*** EXERCISE DATA ***

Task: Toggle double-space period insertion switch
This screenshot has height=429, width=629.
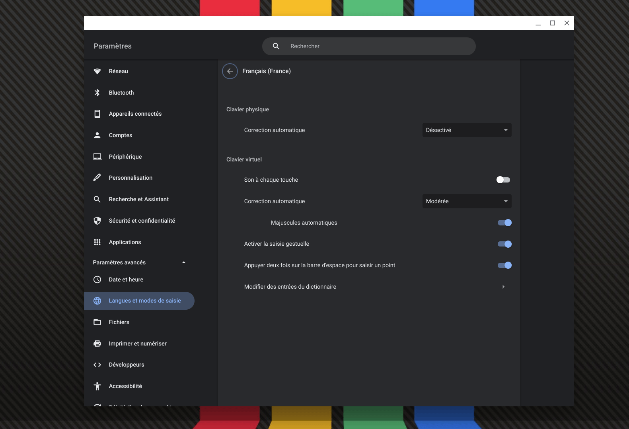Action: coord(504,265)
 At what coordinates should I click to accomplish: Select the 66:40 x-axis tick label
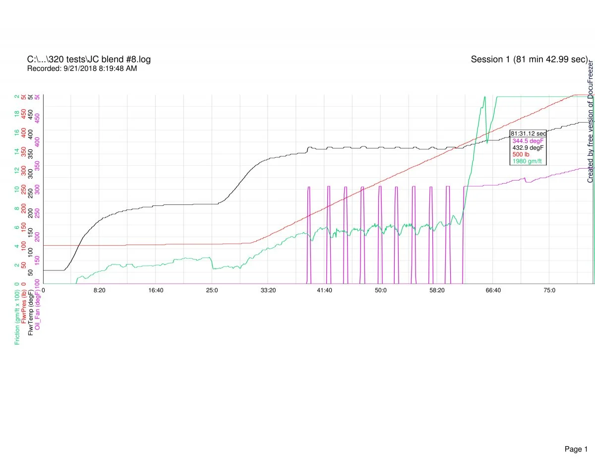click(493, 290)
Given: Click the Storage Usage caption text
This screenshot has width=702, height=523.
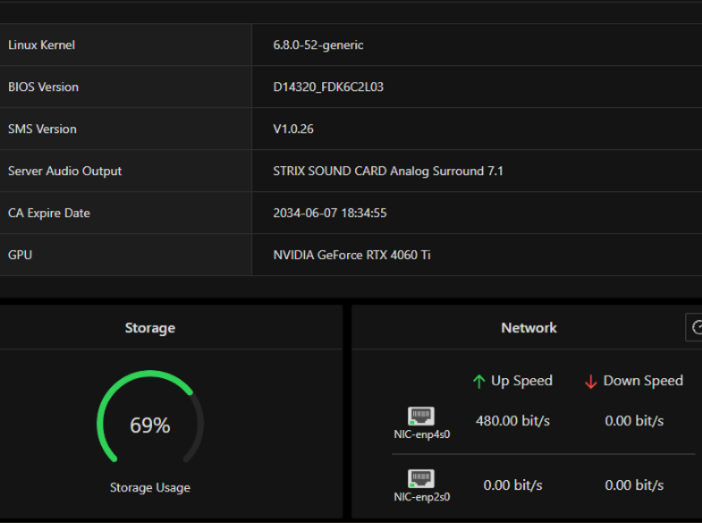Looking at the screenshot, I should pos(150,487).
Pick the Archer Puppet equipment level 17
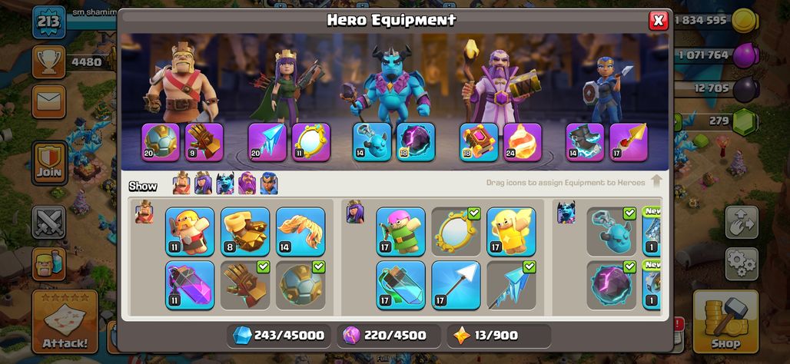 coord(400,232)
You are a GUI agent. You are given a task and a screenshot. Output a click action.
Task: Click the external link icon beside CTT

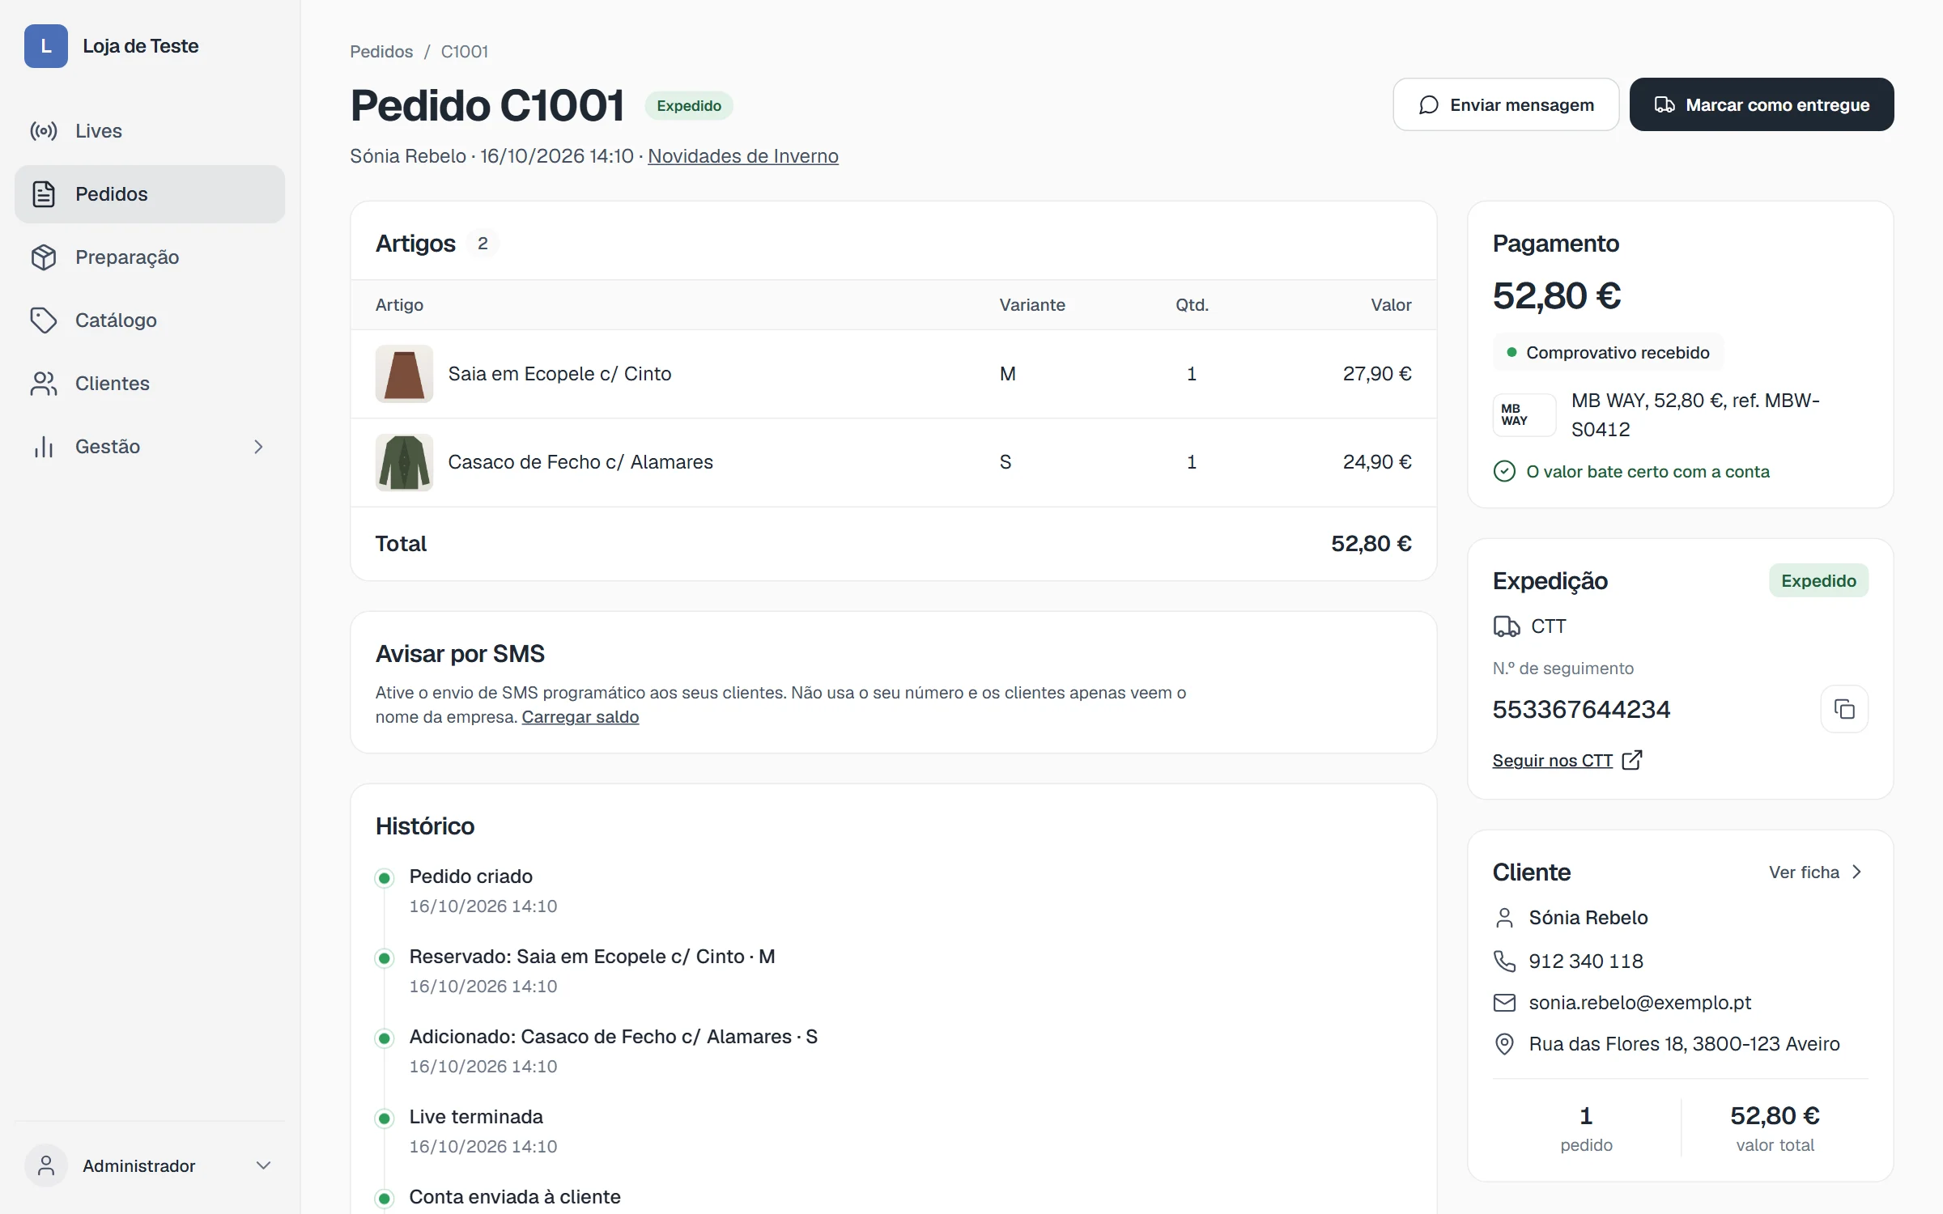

*** End of EXERCISE DATA ***

### WORK TO BE COMPLETED
Leave out the pictures and set down everything else in the entries above exactly.

### SOLUTION FOR THIS PROBLEM
Task: Toggle double-space period insertion switch
This screenshot has height=429, width=629.
Action: coord(504,265)
 At what coordinates should I click to accomplish: Select the 66:40 x-axis tick label
click(493, 290)
Given: Click the Storage Usage caption text
This screenshot has width=702, height=523.
Looking at the screenshot, I should pos(150,487).
Pick the Archer Puppet equipment level 17
 coord(400,232)
You are a GUI agent. You are given a task and a screenshot. Output a click action.
Task: Click the external link icon beside CTT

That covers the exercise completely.